This page has been translated into the Belorussian language...
If you are interested, go HERE!

The answers to these will be posted when the succeeding set
of problems are posted. Good luck!

1) Find all solutions of this system of equations:

x + yz = 6
y + xz = 6
z + xy = 6

2) Find the ordered pair (x,y) that satisfy:

sqrt(21/4 + 3 * sqrt(3)) = x + sqrt(y)

where sqrt means square root.

3) Find all ordered pairs of real numbers (x,y) that satisfy:

2x^2 - 2xy + y^2 = 2
3x^2 + 2xy - y^2 = 3

4) Factor 5^1995 - 1 (that's five to the 1995th power) into a product
of three integers, such that each factor is greater than 5^100.

5) Find all ordered pairs of real numbers (a,b) for which:

3 * sqrt(x - 2y) + 3 / sqrt(x - 2y) = 10
x = ay + b

6) The points of intersection of the graphs of xy = 20 and x^2 + y^2 = 41 are joined to form a convex quadrilateral.

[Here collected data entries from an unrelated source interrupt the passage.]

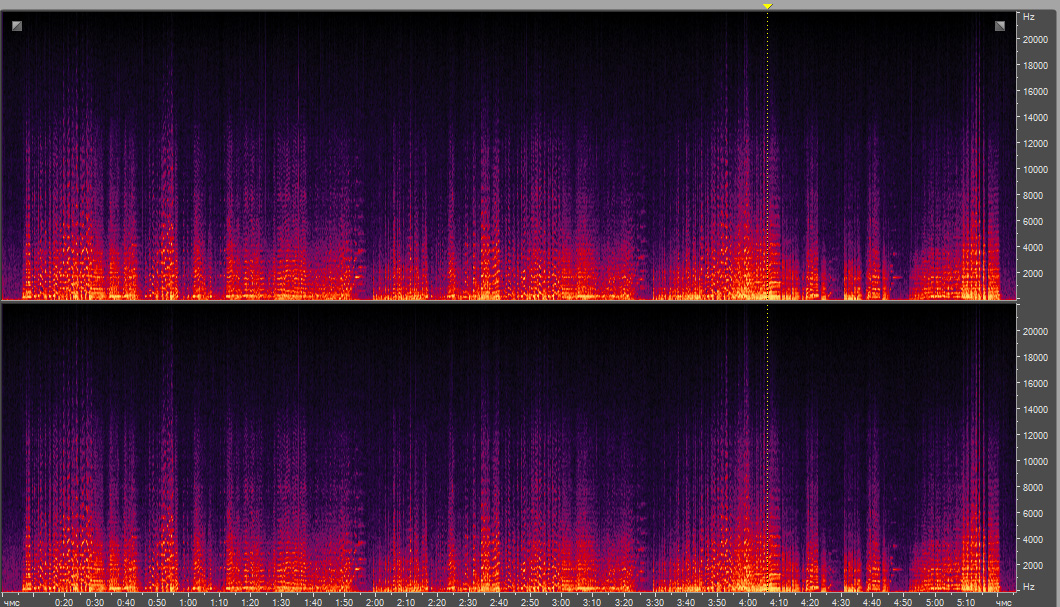The image size is (1060, 607).
Task: Click the 20000 label on the upper channel frequency scale
Action: click(1034, 39)
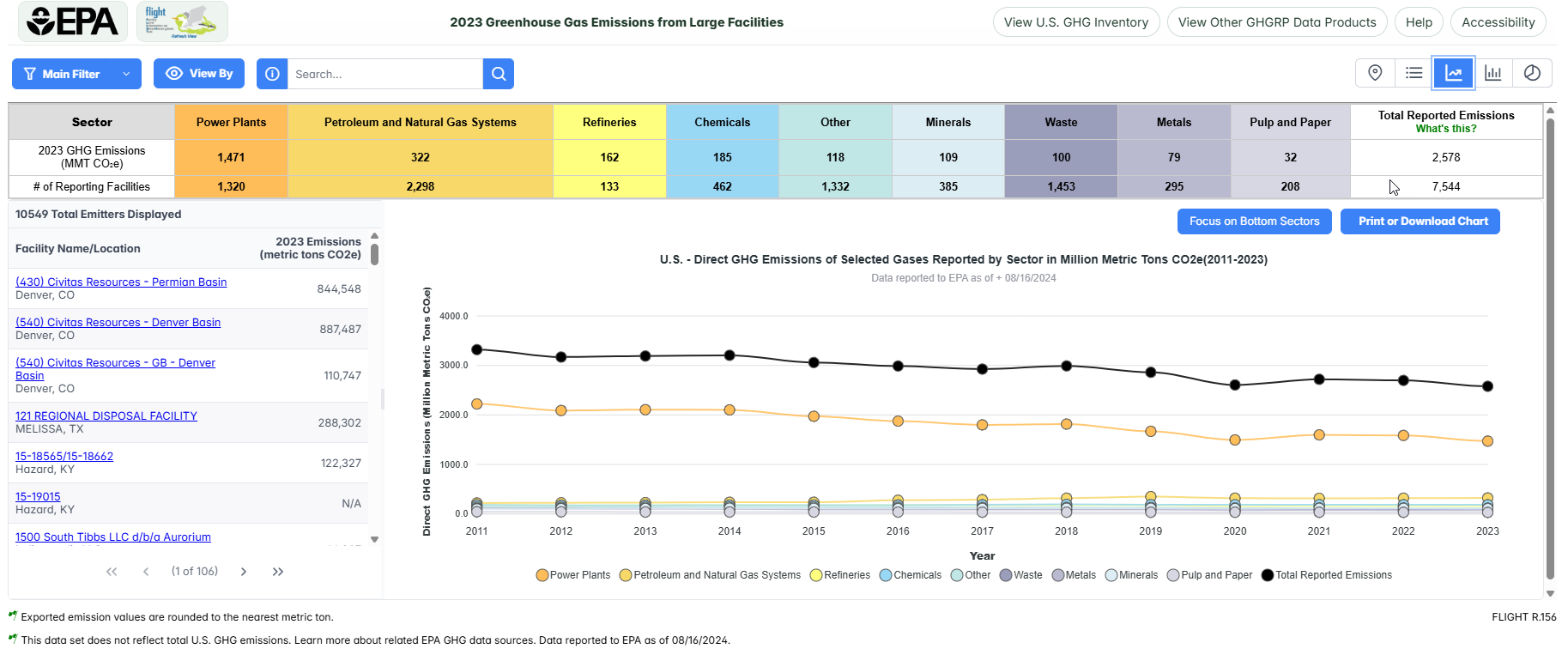Open the pie chart view icon
This screenshot has height=661, width=1568.
[1532, 73]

Find the area of that quadrilateral.

7) Find all ordered triples of real numbers (x,y,z) that satisfy:

sqrt(x - y + z) = sqrt(x) - sqrt(y) + sqrt(z)
x + y + z = 8
x - y + z = 4

8) Find all ordered triples of real numbers (x,y,z) that satisfy:

xz + yz = 13
xy + xz = 25
xy + yz = 20

9) The expression sqrt(10 + sqrt(10 + sqrt(10 + sqrt(10 + sqrt(10 + ..... recursively can be expressed in the real number form (a + sqrt(b)) / c, where a, b, and c are integers, no two of which have a common prime factor. Find the ordered triple (x,y,z).

10) If a + b + c = 0 and a^3 + b^3 + c^3 = 216, find the value of abc.

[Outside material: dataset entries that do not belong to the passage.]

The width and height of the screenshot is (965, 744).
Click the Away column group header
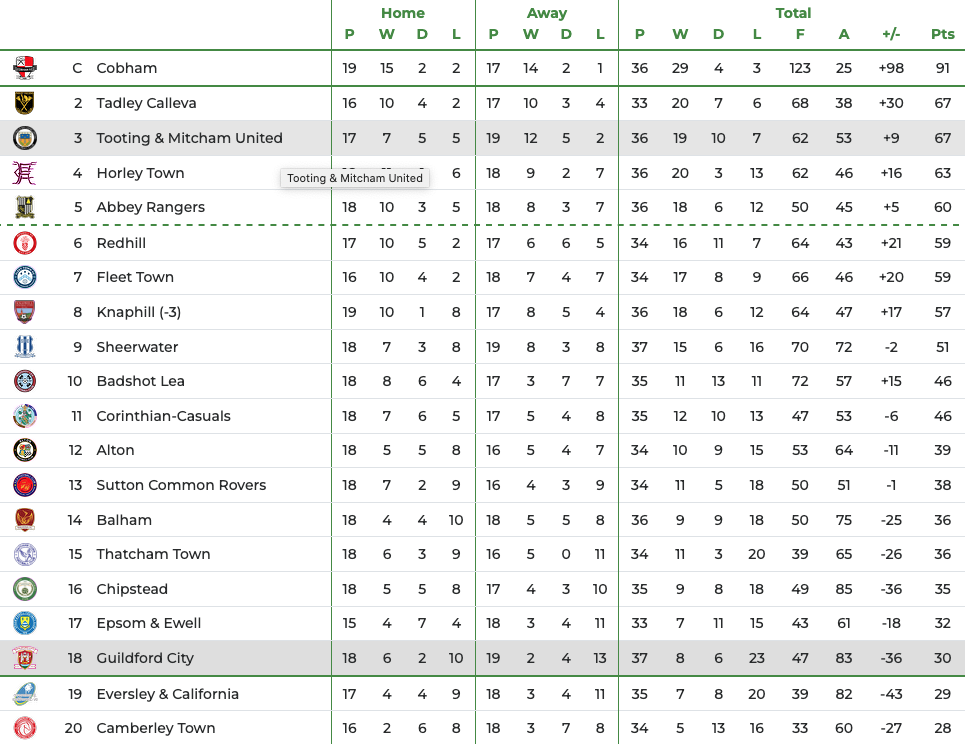546,13
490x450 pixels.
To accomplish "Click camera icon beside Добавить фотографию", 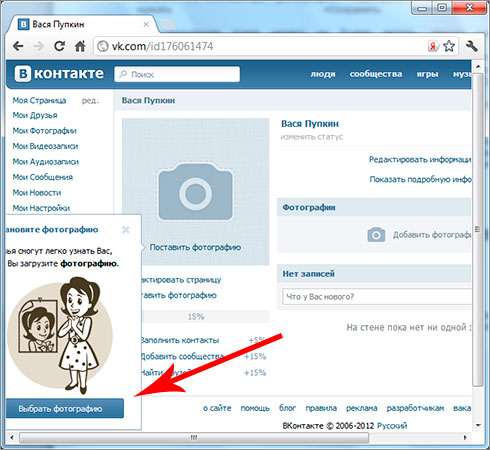I will click(376, 235).
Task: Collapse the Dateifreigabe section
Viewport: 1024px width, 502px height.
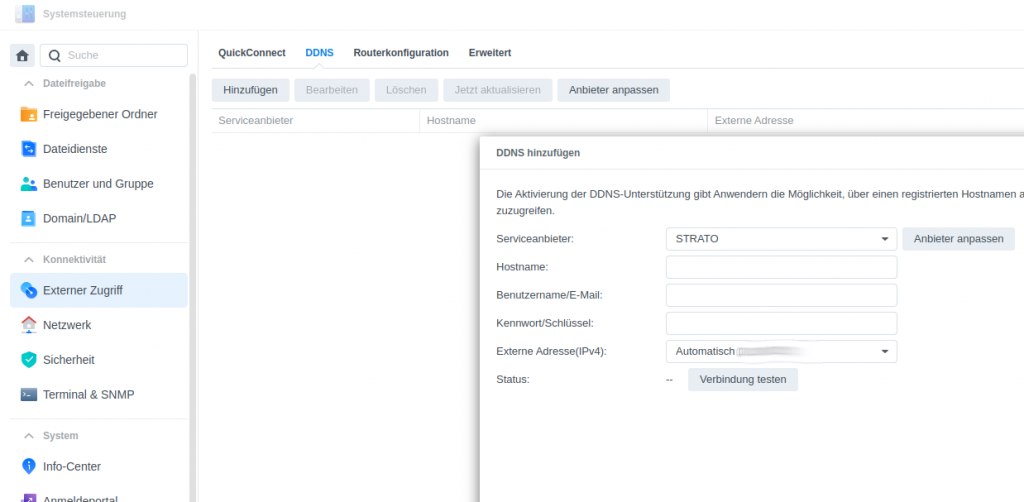Action: coord(28,83)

11) Find all real x such that

sqrt ((x+4) / (x-1)) + sqrt ((x-1) / (x+4)) = 5/2

12) Express in simplest terms as a real number:

(5th root of (sqrt(18) + sqrt(2)))^2

13) The number sqrt(20 + sqrt(384)) can be expressed as sqrt(a) + sqrt(b), where a and b are both rational and a < b. Find (a,b).

14) If John gets a 97 on his next test, his average will be 90. If he gets a 73, his average will be 87. How many tests has John already taken?

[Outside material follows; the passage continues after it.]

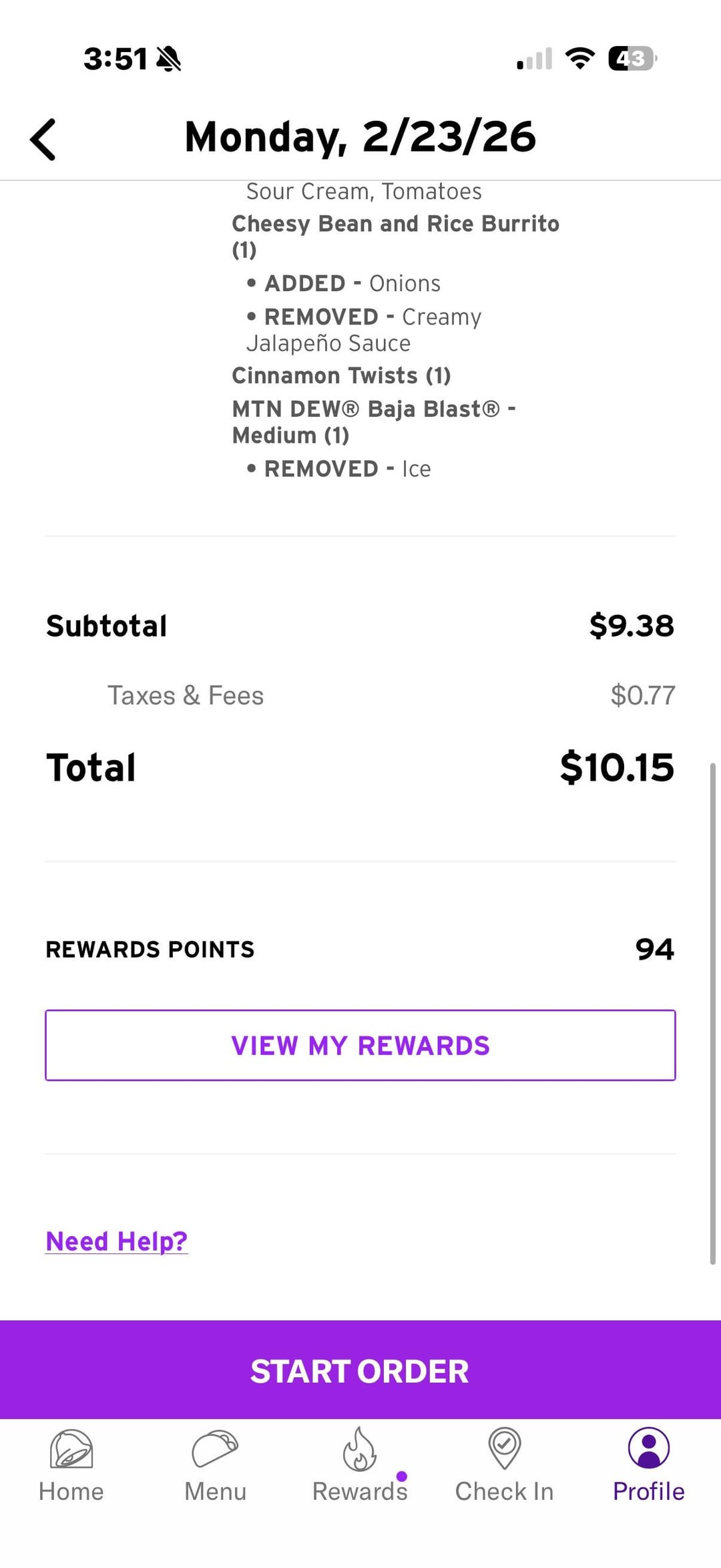
Task: Tap the battery indicator icon
Action: 632,59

15) The integer 999,999,995,904 may be factored as:

a^16 x b^2 x c x d x e x f

where a thru f are primes and a < b < c < d < e < f. Compute f.

16) The area common to the circles (x-2)^2 + (y-2)^2 =25 and (x-2)^2 + (y-6)^2 = 25 is divided into two equal parts by the line 14x + 3y = k. Find k.